Remember, you don’t need everyone to do that for you to have a big problem on your hands. Most businesses, were they to lose just 5-10% of their customers, would quickly run out of cash.
So the choice that you make when you decide that the over-riding priority for customer service is to minimise the cost of delivering it means that you’re locked into all sorts of other decisions, many or all of which have the potential to backfire badly on you somewhere down the line.
“Strategy is about choices”
I’ve always loved that line from Michael Porter. Mostly because he’s absolutely right.
When you choose to do something, by default you decide not to do something else.
You can’t both shut down your call centre and also have high levels of personal service delivered by the people working in your call centre. It’s one or the other.
As a side note, it’s also why I get irritated about the word “strategy” popping up in places it has no business being, just so someone can feel important.
I don’t need an “expense claim strategy”. I just need someone to efficiently refund expenses incurred for business purposes by staff members.
So there’s no strategy there, because you have no choice to make – you’re going to give your staff their money back. There are just some practical decisions to be made about how to pay back business-related expenses to the staff who incurred them.
If there isn’t a very fundamental decision to be made, you don’t have a strategy at all because you have no fundamental choices to make. You just need to take care of something on a practical level.
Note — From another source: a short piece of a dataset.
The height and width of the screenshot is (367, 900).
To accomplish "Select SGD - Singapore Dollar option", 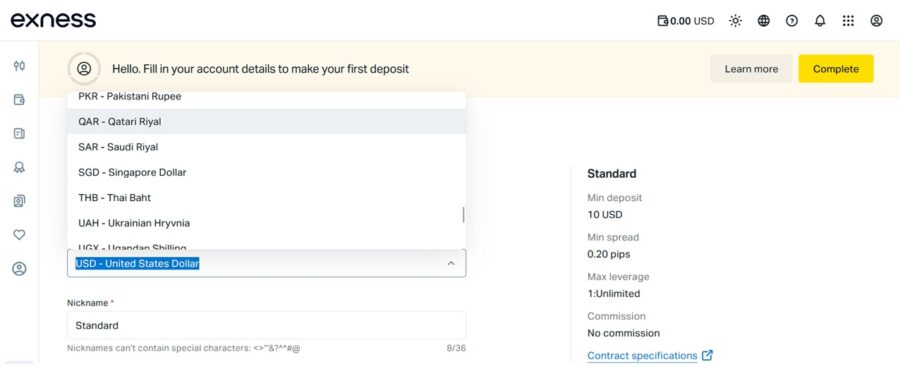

There is a trick to this, though. You have to pitch the choice at the right level or you’re essentially gaming the decision-making process.
“First” businesses
A few years ago, it was fashionable to have a “digital-first” strategy. Now it’s common to have an “AI-first” strategy.
I can’t say this strongly enough, but neither of those decisions is a strategy-level consideration, although people are often tricked into thinking they are.
And that’s because the answer is in the question.
If you’ve already decided that digital is the way forward, from that point onwards you are only choosing from a range or digital options. Every non-digital option has, by definition, been excluded when you set a “digital-first strategy”.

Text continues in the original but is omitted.